Only one phoenix existed at a time, and was very long-lived – no ancient authority gave it a life span of less than 500 years. As its end approached, the phoenix fashioned a nest of aromatic boughs and spices, set it on fire and was consumed in the flames. From the pyre, miraculously spring a new phoenix. The new bird embalmed his father’s ashes in an egg of myrrh and flew with them from its home in the desert of Arabia to Heliopolis in Egypt, where it deposited them on the alter of the Temple of the Sun.
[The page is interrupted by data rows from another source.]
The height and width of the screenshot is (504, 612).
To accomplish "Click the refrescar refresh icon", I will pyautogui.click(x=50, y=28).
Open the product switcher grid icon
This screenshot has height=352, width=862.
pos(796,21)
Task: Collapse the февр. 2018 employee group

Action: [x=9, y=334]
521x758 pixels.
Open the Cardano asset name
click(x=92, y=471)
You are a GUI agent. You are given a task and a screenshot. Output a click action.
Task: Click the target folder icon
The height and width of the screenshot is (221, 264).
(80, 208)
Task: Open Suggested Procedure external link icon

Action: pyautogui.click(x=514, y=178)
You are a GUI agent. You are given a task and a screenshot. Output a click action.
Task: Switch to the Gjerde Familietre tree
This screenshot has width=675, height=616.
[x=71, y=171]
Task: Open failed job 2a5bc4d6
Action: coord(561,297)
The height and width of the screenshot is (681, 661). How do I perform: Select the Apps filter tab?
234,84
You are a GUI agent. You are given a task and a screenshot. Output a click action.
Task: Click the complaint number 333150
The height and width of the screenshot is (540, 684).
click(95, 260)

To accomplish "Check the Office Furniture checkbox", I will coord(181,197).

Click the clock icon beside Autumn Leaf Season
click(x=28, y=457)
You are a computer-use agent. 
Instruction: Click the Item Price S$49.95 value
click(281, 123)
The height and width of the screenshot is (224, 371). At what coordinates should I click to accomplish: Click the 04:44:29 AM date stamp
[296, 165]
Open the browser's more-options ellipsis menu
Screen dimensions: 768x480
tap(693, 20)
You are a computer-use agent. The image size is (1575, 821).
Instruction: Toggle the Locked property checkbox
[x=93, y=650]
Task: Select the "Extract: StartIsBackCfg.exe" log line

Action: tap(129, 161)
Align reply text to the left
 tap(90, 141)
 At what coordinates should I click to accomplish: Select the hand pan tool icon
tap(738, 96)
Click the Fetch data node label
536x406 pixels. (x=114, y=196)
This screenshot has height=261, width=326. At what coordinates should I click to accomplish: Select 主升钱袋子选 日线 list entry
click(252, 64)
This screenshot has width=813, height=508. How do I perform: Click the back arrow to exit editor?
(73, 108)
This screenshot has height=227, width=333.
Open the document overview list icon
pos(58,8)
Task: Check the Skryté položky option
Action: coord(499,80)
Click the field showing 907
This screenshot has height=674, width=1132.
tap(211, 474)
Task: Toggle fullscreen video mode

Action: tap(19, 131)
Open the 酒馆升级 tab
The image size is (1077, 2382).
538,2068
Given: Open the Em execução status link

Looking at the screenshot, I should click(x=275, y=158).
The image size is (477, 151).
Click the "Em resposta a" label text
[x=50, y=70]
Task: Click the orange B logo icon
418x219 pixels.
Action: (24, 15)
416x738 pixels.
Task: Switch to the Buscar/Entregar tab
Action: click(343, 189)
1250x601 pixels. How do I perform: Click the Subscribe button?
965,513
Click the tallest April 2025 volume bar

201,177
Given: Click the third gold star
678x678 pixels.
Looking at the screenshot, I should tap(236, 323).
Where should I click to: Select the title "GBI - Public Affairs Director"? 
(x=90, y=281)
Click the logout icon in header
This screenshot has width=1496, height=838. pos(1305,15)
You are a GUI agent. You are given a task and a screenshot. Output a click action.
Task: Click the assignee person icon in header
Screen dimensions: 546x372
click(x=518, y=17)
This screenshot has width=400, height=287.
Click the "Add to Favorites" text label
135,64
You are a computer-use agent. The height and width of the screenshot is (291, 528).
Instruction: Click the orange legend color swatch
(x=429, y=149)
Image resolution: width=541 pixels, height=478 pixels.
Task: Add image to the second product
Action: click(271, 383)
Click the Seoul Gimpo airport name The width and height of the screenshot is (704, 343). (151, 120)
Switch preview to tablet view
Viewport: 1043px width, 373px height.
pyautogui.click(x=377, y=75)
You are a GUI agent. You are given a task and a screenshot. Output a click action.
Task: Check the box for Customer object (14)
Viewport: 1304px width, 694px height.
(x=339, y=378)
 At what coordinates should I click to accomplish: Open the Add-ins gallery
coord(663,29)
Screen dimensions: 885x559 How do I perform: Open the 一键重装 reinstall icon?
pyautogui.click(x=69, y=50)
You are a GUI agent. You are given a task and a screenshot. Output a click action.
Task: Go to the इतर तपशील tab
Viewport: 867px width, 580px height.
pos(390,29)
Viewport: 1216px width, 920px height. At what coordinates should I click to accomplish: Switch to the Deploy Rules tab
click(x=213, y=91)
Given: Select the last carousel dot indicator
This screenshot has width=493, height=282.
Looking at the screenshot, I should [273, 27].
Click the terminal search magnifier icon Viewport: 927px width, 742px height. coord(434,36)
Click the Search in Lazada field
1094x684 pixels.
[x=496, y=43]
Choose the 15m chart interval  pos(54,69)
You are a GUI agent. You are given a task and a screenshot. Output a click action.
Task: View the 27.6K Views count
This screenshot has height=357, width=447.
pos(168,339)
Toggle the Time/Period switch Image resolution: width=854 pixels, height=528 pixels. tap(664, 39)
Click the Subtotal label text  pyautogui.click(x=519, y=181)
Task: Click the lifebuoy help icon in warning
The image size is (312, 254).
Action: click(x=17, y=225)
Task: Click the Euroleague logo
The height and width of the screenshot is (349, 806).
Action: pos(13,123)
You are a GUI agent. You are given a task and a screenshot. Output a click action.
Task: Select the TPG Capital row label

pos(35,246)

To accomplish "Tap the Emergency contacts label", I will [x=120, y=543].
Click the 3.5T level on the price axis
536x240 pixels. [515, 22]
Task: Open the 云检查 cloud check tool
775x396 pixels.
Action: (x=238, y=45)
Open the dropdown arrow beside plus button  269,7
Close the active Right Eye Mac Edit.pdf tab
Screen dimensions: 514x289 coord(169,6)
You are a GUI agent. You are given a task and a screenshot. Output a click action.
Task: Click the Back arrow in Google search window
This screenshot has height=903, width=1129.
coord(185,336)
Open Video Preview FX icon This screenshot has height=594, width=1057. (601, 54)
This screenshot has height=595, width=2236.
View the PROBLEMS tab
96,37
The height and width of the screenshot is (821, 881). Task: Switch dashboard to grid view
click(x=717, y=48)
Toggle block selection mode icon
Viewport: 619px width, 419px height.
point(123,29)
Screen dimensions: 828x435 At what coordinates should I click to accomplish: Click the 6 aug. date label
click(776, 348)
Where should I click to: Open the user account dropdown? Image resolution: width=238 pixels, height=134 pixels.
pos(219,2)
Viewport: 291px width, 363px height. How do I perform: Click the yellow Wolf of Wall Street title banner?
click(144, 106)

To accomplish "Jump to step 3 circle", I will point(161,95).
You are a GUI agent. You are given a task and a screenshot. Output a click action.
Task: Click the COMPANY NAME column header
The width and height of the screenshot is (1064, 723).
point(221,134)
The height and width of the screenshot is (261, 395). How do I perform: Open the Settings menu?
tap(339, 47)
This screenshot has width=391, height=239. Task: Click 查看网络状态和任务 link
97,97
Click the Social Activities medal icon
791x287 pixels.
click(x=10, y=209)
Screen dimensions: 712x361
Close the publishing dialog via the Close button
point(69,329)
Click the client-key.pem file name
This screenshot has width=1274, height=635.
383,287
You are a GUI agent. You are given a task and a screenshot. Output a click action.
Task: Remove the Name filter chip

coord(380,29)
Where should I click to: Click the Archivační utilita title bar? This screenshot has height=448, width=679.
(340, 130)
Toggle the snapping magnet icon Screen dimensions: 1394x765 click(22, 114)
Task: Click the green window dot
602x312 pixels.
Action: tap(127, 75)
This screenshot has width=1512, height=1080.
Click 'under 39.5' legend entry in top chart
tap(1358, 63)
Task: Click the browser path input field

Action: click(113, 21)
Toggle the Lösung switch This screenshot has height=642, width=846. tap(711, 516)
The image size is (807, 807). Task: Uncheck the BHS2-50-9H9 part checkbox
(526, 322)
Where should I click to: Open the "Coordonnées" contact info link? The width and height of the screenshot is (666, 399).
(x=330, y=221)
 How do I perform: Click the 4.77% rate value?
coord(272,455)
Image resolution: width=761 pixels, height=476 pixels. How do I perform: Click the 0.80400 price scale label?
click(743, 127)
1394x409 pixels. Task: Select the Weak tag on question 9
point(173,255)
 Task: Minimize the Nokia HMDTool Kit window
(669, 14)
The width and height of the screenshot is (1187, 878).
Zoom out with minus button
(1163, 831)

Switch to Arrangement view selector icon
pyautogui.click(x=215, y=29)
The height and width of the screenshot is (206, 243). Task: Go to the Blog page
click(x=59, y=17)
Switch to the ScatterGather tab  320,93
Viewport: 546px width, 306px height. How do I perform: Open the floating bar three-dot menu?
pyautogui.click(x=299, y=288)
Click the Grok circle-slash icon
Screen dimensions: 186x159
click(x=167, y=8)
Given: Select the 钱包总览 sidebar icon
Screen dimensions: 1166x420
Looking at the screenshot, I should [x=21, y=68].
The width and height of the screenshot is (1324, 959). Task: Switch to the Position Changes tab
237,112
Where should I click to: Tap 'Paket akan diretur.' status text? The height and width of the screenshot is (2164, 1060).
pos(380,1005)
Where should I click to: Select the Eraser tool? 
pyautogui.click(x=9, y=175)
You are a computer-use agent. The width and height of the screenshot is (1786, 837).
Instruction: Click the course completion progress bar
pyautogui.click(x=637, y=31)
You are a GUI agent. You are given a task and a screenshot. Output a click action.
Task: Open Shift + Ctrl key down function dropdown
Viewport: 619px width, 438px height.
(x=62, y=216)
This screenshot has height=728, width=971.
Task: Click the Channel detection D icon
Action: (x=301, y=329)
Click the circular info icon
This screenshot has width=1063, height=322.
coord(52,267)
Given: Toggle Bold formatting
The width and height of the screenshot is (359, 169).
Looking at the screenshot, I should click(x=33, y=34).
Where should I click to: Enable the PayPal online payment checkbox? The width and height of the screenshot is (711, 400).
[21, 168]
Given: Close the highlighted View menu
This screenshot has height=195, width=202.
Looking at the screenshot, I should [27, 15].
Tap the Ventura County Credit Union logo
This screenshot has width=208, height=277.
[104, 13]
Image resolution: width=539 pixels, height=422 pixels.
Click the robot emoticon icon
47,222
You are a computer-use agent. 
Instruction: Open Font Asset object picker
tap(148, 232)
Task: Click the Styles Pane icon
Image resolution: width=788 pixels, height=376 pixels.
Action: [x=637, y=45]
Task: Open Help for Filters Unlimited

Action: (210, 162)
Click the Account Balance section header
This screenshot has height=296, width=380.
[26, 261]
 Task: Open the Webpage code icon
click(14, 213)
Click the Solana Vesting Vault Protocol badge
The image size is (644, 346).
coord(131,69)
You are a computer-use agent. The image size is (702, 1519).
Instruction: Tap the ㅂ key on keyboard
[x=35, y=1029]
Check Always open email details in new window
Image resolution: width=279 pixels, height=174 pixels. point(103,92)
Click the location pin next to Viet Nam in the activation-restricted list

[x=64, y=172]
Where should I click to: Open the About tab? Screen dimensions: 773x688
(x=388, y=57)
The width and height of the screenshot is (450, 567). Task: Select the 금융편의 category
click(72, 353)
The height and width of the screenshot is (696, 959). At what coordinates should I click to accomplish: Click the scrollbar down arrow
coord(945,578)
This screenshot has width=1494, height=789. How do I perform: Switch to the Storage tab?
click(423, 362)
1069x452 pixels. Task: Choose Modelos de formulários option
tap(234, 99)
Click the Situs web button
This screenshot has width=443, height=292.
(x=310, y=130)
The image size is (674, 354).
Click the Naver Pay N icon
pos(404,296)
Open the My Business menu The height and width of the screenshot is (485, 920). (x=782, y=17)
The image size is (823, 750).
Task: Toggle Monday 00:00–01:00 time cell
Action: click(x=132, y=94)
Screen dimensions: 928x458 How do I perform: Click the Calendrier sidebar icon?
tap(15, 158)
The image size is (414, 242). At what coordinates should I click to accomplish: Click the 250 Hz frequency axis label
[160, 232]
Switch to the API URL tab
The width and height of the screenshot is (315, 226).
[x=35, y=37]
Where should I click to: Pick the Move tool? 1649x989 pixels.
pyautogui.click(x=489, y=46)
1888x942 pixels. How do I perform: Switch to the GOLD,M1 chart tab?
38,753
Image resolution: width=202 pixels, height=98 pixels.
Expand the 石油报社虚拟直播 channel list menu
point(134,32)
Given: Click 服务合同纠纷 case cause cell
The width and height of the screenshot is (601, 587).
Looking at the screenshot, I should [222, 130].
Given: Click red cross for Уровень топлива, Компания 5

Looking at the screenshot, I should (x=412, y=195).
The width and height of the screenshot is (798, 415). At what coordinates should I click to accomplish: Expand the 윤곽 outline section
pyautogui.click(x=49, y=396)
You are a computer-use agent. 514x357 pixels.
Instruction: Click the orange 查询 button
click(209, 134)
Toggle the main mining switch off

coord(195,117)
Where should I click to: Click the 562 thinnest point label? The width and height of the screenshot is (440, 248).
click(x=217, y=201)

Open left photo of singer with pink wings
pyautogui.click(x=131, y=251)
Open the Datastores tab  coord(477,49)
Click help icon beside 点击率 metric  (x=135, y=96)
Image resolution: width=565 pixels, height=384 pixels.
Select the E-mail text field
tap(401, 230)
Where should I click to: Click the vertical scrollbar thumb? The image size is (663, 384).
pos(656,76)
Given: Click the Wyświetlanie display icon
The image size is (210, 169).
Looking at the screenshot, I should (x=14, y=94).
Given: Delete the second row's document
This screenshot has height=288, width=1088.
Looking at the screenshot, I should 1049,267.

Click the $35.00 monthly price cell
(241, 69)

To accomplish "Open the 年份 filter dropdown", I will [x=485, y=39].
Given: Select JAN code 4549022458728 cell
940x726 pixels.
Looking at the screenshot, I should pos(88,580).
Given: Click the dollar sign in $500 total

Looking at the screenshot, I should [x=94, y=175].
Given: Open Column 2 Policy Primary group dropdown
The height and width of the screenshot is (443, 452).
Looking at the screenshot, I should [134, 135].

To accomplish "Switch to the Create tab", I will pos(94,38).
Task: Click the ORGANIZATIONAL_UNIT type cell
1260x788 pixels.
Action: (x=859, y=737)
The Egyptians associated the phoenix with immortality and the symbolism had a widespread appeal in late antiquity. The phoenix was compared to undying Rome and it appeared on the coinage of the late Roman Empire as the Eternal City. It was also widely interpreted as a allegory of resurrection and life after death – ideas which also appealed to emergent Christianity. The newly formed United States of America choose the phoenix as its emblem for similar symbology: undying, immortal and indestructible. The phoenix was later changed to an eagle in about 1860. I heard that was because most people thought the bird was a turkey.